Mütevazı bir vizyoner
Peki, gelecek ne vaat ediyor? Bazen saçma öngörülerin gerçek gibi algılandığı bir dünyada, Pınar büyük bir alçakgönüllülükle yanıt veriyor. “Dürüst olmak gerekirse, bilmiyorum. Ve ‘bilmiyorum’ demekten korkmuyorum çünkü her şey çok hızlı değişiyor. Emin olduğum tek şey, yılmadan yeni teknolojileri takip edip anlayacağımız ve doğru kişilerin hizmetine sunacağımızdır.”
Peki kendi geleceğini nasıl görüyor? Pınar, yakın bir zamanda bir Kıdemli İnovasyon Direktörü’ne yakışır şekilde, yerinde duracak gibi görünmüyor.
“Kendimi hala birçok yeni şeyin peşinde kkoşabilecekbiri olarak görüyorum. Benim için yeninin peşinden gitmek vazgeçemeyeceğim bir şey çünkü öğrenmeyi ve okumayı seviyorum. Ama kendimi insanlar için bir şeyler yapan biri olarak görüyorum.”
Pınar daha şimdiden çok şey başardı. Mütevazı bir lider olmasının yanı sıra cesareti, açık fikirliliği, vizyonu ve ayrıntılara verdiği önem, onu her ekibin birlikte çalışmak için can atacağı biri haline getiriyor. İnovasyon Direktörüolarak nasıl anılmak istendiği sorulduğunda, açık ve telaşsız bir şekilde yanıt veriyor. “Yeniliği Arçelik’in her alanına getiren gerçekten çok çalışan biri olarak.”
Pınar’dan yaratıcı, cesur liderlik için üç ipucu
İpucu 1: Önceliği insanlara verin
Kendi çalışanlarınızı tanımanız ve hizmet verdiğiniz insanların ihtiyaçlarını bilmeniz gerekiyor. Bu nedenle, çalışan ve müşteri merkezli olmalısınız.
İpucu 2: Ödevinizi yapın
Dijital dönüşüm için hedeflerinizi belirlemek çok önemli. Değişikliklerinizin başarısını nasıl ölçeceğinizi bilmek için önceden çalışma yapmanız gerekiyor.
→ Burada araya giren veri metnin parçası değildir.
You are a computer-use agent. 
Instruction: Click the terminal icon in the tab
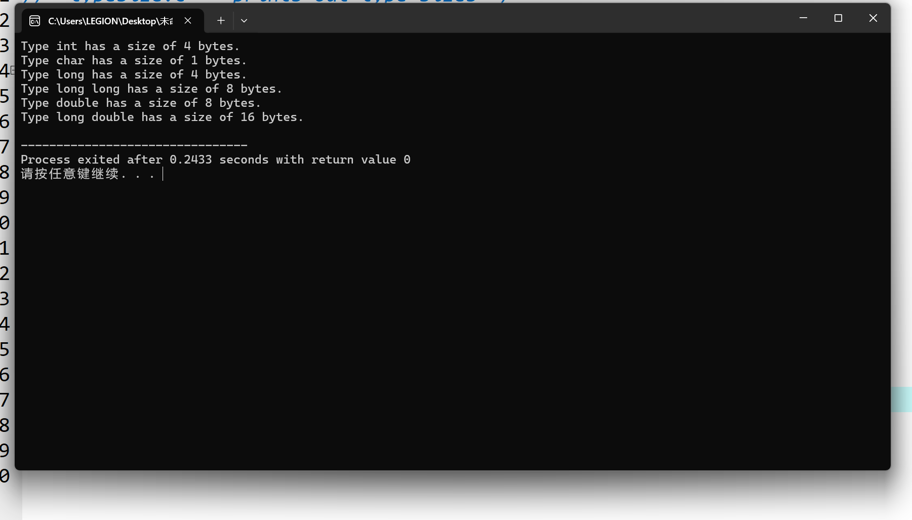coord(34,21)
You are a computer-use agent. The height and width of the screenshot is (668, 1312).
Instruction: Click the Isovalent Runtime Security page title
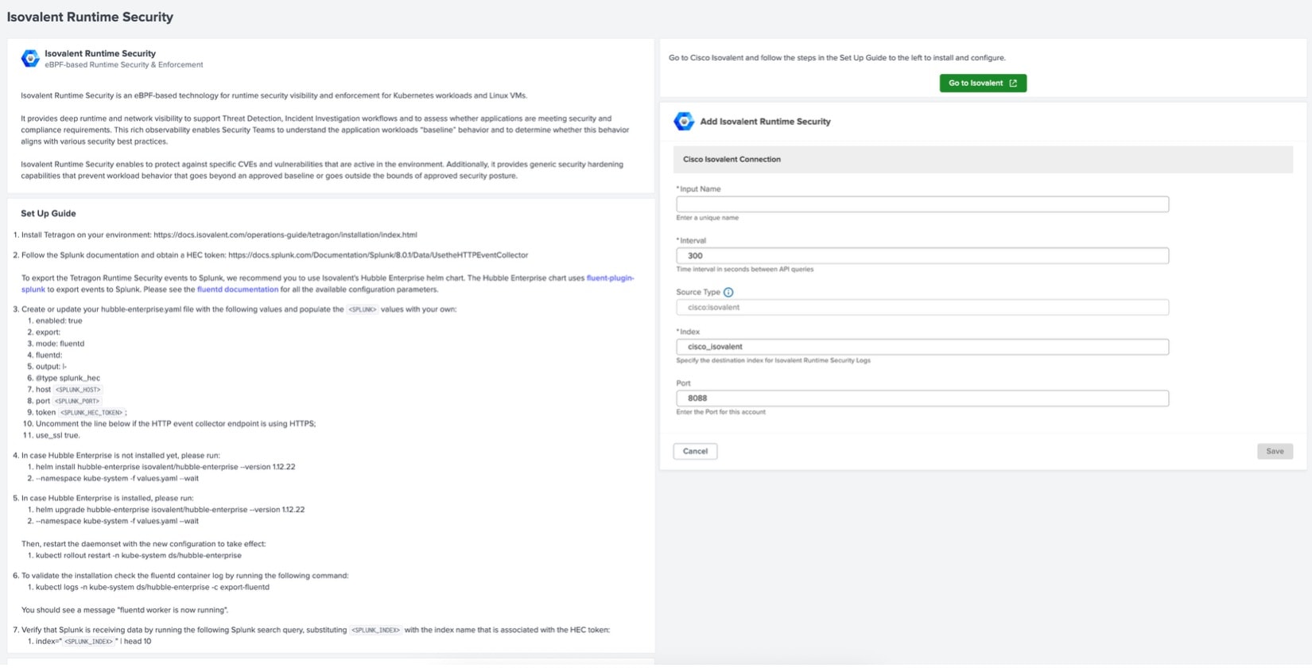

İpucu 3: Başarısız olmaktan korkmayın
Her şeyi insan merkezli yapsanız ve hedeflerinizi belirleseniz bile başarısız olabilirsiniz. Ancak bu, pes etmeniz gerektiği anlamına gelmiyor.
“Günümüzde, artık hiçbir şey tek kişilik bir gösteri değil. Dünyanın en büyük sorunlarına cevap bulmak için birlikte çalışmalıyız. Kesinlikle birbirimize yardım etmemiz gerekiyor.”